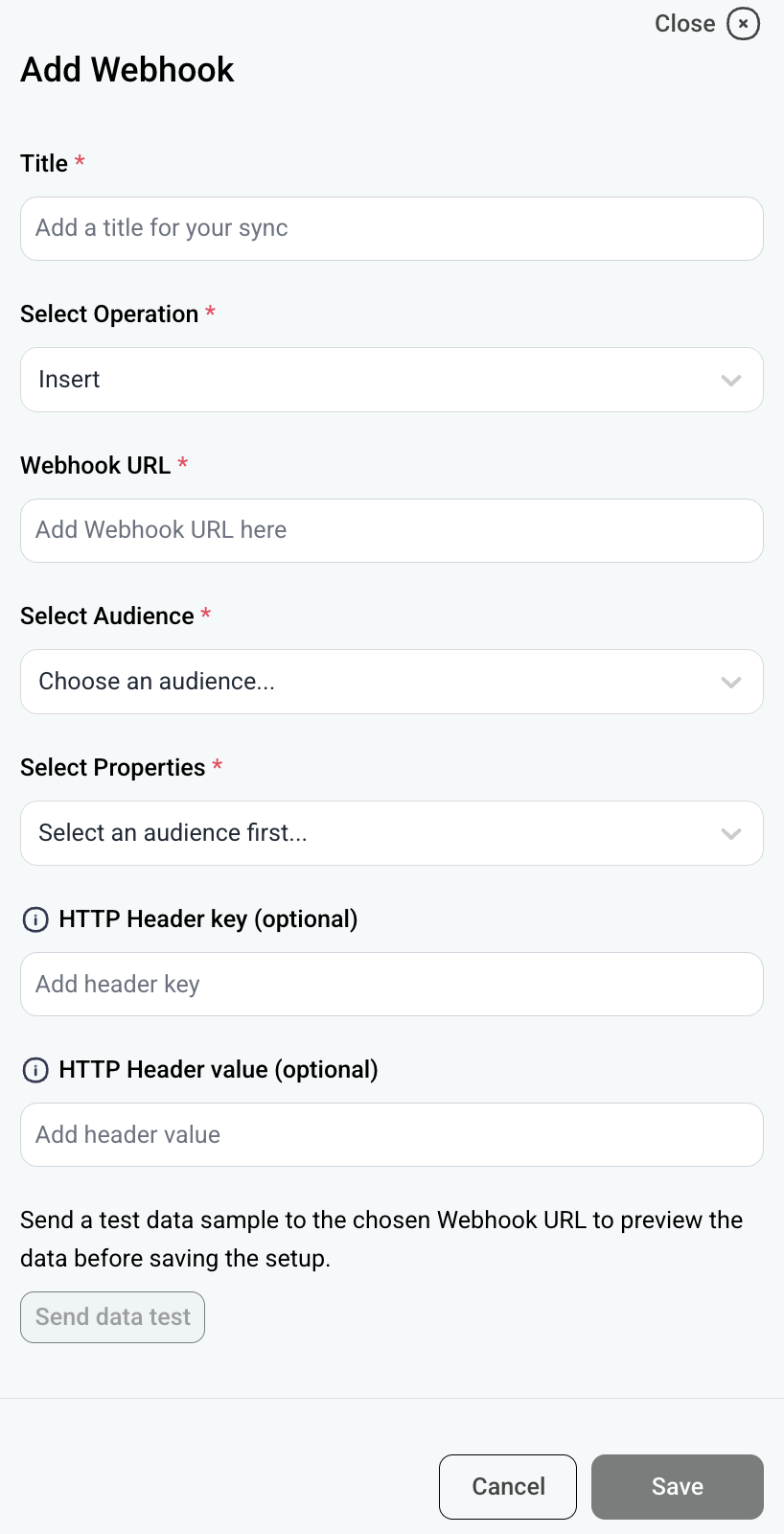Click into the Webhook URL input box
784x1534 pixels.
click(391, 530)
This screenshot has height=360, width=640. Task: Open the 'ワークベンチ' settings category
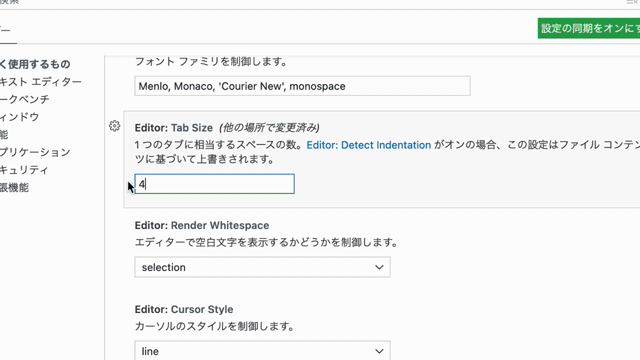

━━━━━━━━

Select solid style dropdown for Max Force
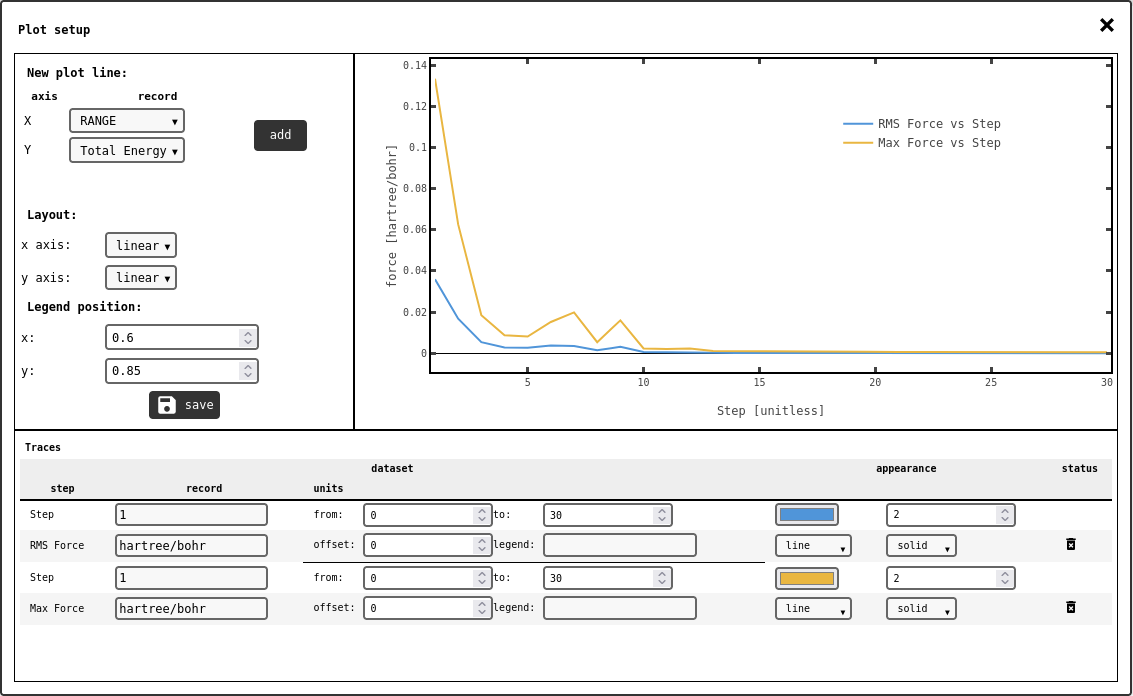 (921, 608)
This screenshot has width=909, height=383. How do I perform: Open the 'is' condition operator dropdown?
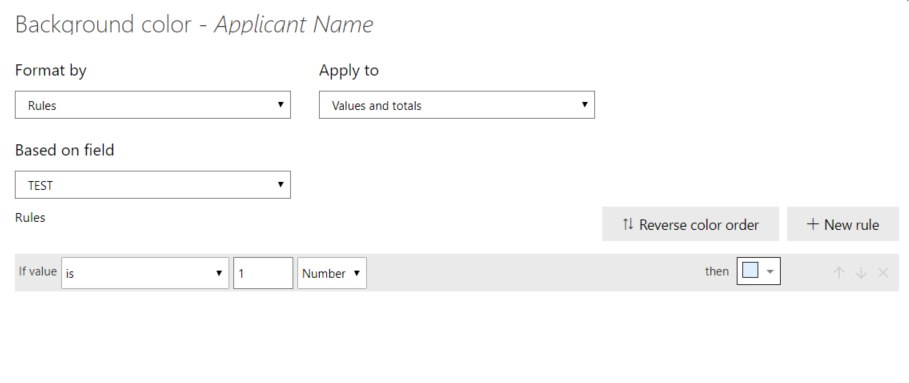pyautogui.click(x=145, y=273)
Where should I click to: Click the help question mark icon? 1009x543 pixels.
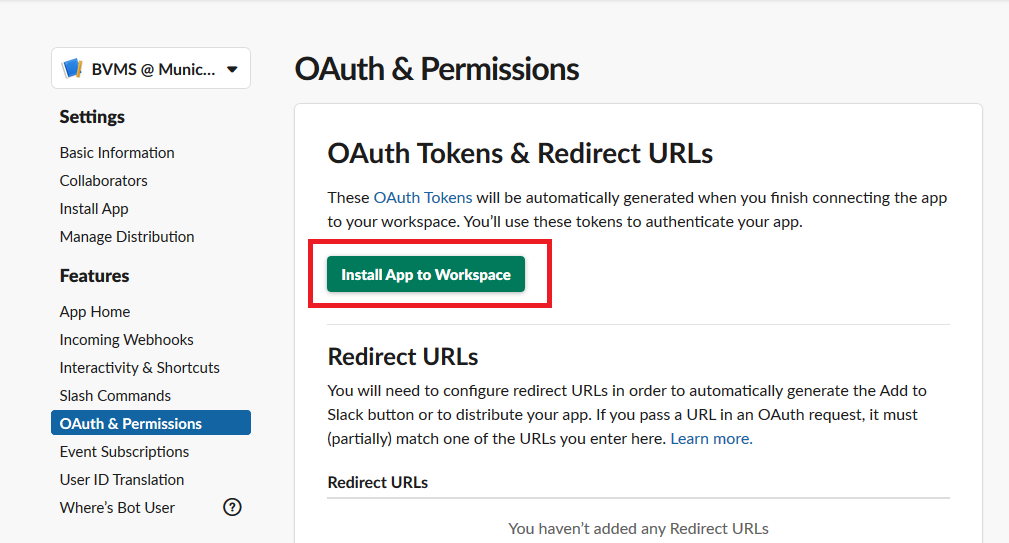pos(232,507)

━━━━━━━━

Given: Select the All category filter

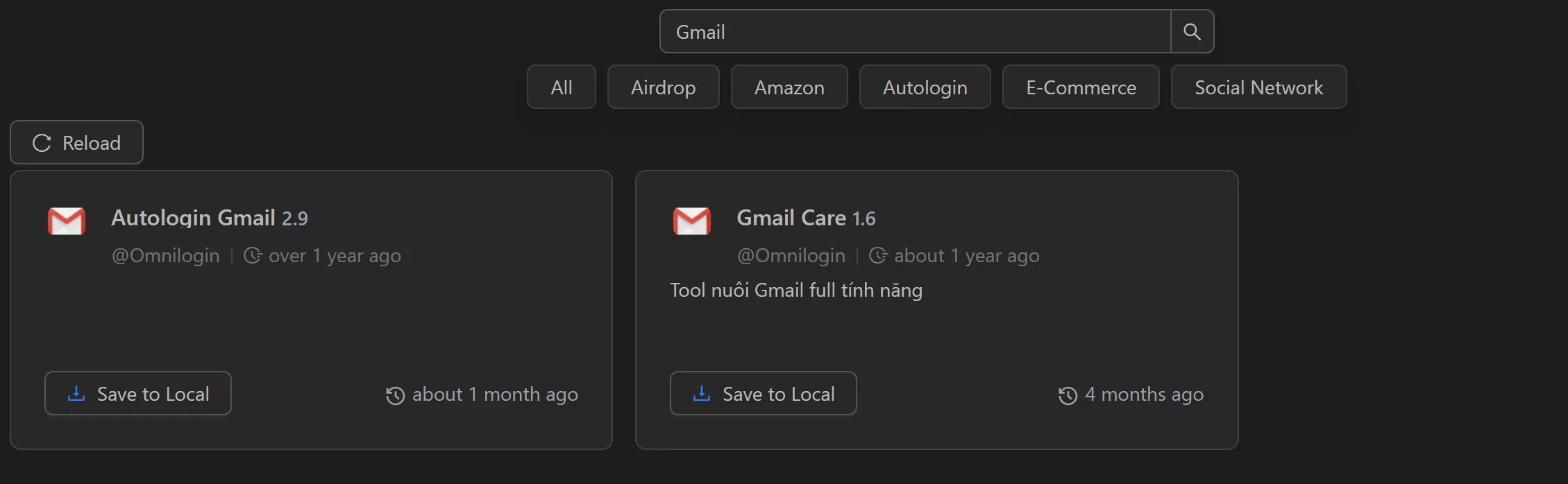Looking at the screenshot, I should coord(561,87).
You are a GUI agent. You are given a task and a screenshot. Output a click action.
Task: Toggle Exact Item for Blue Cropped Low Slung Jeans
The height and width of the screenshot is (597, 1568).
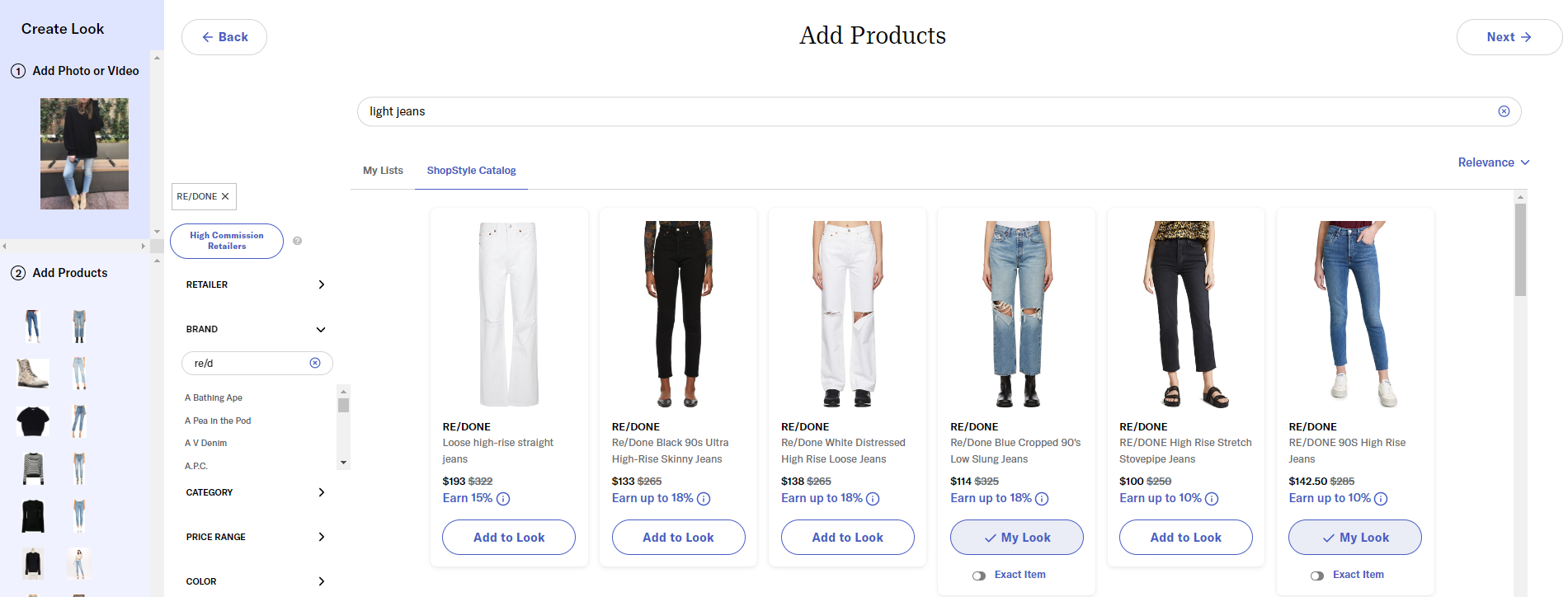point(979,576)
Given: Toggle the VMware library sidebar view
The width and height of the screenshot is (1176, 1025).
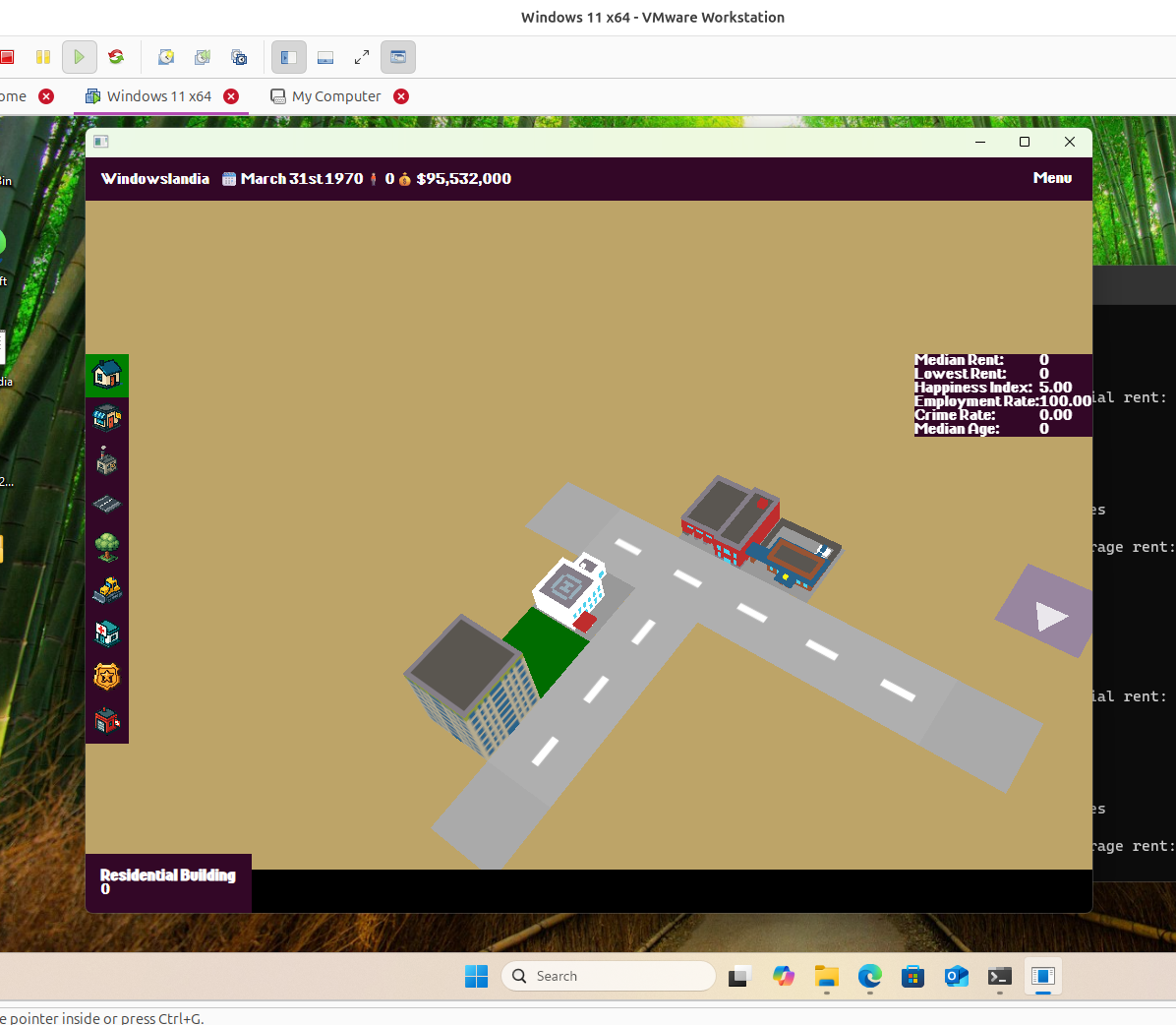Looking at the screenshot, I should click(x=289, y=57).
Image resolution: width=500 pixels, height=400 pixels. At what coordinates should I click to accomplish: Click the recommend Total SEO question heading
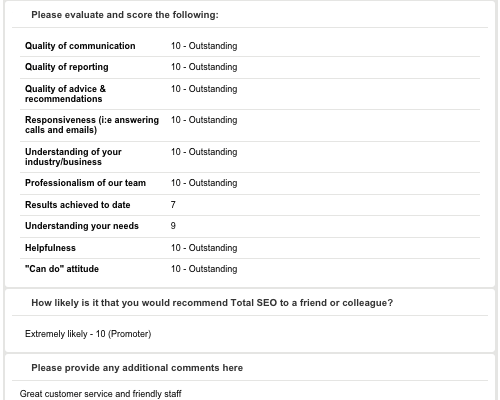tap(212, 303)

━━━━━━━━

**Task prompt**
Search the material above for the string "Toggle", and copy every line in which it turns up.

**Exercise result**
Task: Toggle Exact Item for Blue Cropped Low Slung Jeans
Given: Toggle the VMware library sidebar view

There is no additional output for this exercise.